21st Century Design – Rediscovering the Wisdom of the Past
The careering juggernaut of technology since the start of the Industrial Revolution has led us in the pursuit of the ever-new, ever-novel, and innovative. This has its merits one supposes, but it also burns up finite resources at a ferocious – and unsustainable – rate. In terms of design, looking back at the collective knowledge and history of humanity can bring solutions and sustainability to contemporary life.
Without being a historicist about it, there is something in the way man has used natural materials for building across time, which we could do well to take into consideration as we move into the third millennium of the Common Era.
With the planet’s ever-increasing population, the demand for finite resources intensifies and time is running out. We cannot create more choice simply by replicating our original organic materials. We have to work out how to adapt their inherent properties to suit contemporary living.
Intelligent materials have always been developed in this way; it is just that nowadays technology enables us to be more efficient, allowing humanity to extract more from a single strand or cell. By combining these particular tissues with others that share a common function, we can build stronger, more resilient materials, adapted for the demands of twenty-first century living.
When talking about natural materials, we tend to think mostly of plants. However, animal derivatives can also offer some equally useful choices for architecture and design. Skins, wool and fur have long been used as protective coverings and decorative items. In a recent exhibition in London, the Campaign for Wool staged its own attempt to broaden our horizons surrounding this most natural of materials. Given the long history of its use by humans, the nature and performance of wool has already been tried and tested. So what could be left to prove?
Yet it is precisely because of its inherent hardwearing, fire-resistant, insulating and anti-static properties that designers choose to work with wool, thereby emphasising its structural capabilities. Through demonstrating how interventions can be made to improve not only the environmental, but also the social qualities, we see wool not merely as a luxurious carpet or overcoat, but as an essential resource we can learn from.

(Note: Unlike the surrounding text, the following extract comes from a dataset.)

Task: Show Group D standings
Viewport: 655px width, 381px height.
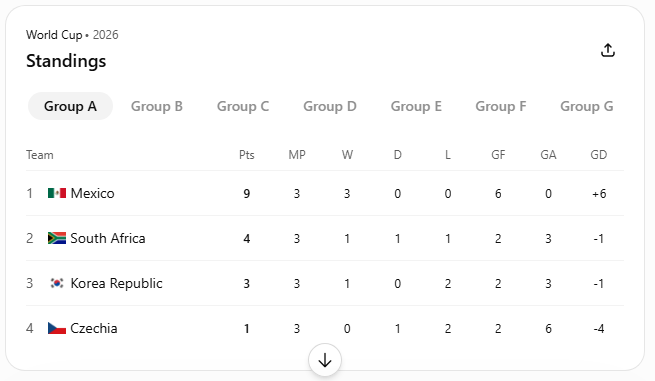Action: [330, 106]
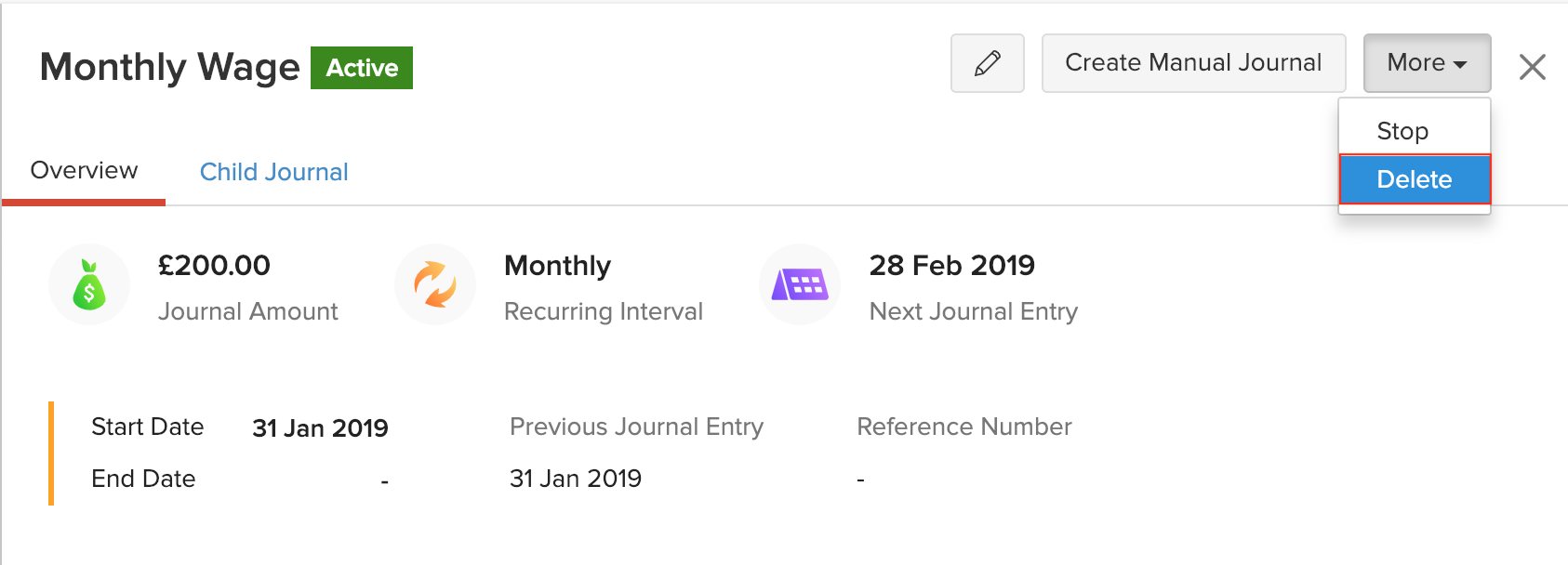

We must be certain, however, of using materials in the best possible way, ensuring we engage with both the technical understanding and design invention. Only by being fully conversant with the material itself, will we be able to reduce the amount used or discover capabilities suitable for alternative applications. With so many of the world’s finite resources running out, connections need to be discovered now. Specialist foundations and organisations such as the UK Green Building Council and the Building Research Establishment have been set up specifically to discover those connections and further the developments in high-performance material technology. There is also a certain amount of ‘greenwash’ that needs to be disputed before credence is given to every claim made by manufacturers and suppliers. What might be marketed as a ‘green alternative’, may in fact be exactly the opposite. Consumers need to be given – or be empowered to find out for themselves – all the details about a product, including growth methods, harvesting, transportation and potential disposal so that an informed buying decision can be made. In the UK, a scheme commonly known by the acronym WRAP (Waste and Resource Action Programme) was set up in 2000 with the simple idea of encouraging better design through informed consumption. WRAP have recently begun to develop a publicly accessible database, which – when ready – will provide data on the embodied carbon of buildings. This will give architects, designers and construction professionals an understanding of the typical embodied carbon performance levels for different building types. They would then be able to weigh the environmental cost of using particular materials across the life cycle of the building against the possible alternative re-use or reclamation of other materials.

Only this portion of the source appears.